▶ _DATA EXTRACT_

>>>

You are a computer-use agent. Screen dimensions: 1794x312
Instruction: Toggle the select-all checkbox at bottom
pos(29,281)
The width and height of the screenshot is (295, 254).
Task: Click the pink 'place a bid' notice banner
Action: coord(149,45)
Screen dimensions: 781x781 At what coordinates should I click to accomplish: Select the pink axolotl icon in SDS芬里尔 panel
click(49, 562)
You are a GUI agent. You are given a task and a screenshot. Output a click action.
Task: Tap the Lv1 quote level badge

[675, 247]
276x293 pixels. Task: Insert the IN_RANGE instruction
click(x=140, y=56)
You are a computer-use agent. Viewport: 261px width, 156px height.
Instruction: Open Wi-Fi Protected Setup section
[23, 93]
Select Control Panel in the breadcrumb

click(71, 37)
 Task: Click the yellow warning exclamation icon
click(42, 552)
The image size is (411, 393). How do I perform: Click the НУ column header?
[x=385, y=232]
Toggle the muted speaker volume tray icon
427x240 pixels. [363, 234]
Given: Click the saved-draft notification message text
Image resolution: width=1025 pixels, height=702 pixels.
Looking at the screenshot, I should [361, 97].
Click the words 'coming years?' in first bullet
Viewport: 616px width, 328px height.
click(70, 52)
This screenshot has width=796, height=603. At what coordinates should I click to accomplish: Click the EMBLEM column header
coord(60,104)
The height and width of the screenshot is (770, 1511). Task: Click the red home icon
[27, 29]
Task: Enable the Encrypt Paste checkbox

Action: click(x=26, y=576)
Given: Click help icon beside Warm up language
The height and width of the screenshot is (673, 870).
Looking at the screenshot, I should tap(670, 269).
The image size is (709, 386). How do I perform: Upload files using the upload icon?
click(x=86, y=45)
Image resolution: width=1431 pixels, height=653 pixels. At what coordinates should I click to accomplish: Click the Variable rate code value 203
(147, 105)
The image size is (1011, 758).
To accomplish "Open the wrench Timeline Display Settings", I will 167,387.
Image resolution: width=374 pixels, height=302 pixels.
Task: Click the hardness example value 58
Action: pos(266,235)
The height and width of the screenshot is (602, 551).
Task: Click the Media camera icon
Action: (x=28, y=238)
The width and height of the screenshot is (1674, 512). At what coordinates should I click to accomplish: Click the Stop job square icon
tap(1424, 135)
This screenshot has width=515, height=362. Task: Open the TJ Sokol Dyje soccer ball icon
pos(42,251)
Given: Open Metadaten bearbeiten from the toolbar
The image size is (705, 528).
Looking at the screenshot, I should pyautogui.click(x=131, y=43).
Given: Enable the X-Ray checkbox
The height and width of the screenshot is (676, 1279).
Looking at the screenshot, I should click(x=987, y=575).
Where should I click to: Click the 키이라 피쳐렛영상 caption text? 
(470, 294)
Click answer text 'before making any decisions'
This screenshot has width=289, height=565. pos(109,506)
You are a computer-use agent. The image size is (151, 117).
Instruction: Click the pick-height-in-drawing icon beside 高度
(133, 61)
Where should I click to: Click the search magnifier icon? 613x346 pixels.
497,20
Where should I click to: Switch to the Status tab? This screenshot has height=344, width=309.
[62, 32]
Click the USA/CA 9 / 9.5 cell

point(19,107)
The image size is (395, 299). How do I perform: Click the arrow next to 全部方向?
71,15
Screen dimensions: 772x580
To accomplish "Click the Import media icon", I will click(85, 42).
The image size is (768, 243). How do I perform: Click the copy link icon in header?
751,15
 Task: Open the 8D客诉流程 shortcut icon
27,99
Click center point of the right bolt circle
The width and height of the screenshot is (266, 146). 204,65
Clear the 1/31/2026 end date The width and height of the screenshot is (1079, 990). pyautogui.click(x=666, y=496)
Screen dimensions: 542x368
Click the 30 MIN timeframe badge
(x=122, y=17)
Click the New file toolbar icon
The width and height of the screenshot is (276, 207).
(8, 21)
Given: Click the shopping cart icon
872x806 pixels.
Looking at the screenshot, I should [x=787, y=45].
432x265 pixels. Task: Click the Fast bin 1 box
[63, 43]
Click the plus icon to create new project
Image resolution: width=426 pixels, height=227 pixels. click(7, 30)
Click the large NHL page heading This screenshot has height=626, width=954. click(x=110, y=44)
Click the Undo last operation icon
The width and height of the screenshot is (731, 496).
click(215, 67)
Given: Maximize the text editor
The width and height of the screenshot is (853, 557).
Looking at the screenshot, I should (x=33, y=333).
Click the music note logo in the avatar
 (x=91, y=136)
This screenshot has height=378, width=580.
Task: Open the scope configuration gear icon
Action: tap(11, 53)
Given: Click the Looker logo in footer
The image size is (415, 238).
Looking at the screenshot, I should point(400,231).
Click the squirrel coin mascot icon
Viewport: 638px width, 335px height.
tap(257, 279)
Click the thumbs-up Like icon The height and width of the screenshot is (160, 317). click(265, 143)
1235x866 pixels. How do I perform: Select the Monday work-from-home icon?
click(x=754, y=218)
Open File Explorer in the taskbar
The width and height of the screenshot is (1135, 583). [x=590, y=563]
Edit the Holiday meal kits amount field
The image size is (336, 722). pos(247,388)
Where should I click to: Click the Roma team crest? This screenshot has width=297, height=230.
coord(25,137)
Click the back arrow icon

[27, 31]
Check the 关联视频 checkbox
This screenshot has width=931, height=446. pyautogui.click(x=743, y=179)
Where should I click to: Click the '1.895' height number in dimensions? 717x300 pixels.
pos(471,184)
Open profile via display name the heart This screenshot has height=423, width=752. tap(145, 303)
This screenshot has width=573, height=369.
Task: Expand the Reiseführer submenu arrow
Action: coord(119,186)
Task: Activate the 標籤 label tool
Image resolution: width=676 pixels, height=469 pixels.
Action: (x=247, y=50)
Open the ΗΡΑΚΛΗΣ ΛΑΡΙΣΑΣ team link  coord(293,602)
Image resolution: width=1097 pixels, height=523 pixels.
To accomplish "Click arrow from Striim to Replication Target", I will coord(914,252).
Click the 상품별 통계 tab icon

<<<

Of all the entries above, output exactly the lines between the one holding "Where should I click to: Switch" and the one holding "Clear the 1/31/2026", inclusive.

Where should I click to: Switch to the Status tab? This screenshot has height=344, width=309.
[62, 32]
Click the USA/CA 9 / 9.5 cell

point(19,107)
The image size is (395, 299). How do I perform: Click the arrow next to 全部方向?
71,15
Screen dimensions: 772x580
To accomplish "Click the Import media icon", I will click(85, 42).
The image size is (768, 243). How do I perform: Click the copy link icon in header?
751,15
 Task: Open the 8D客诉流程 shortcut icon
27,99
Click center point of the right bolt circle
The width and height of the screenshot is (266, 146). 204,65
Clear the 1/31/2026 end date The width and height of the screenshot is (1079, 990). pyautogui.click(x=666, y=496)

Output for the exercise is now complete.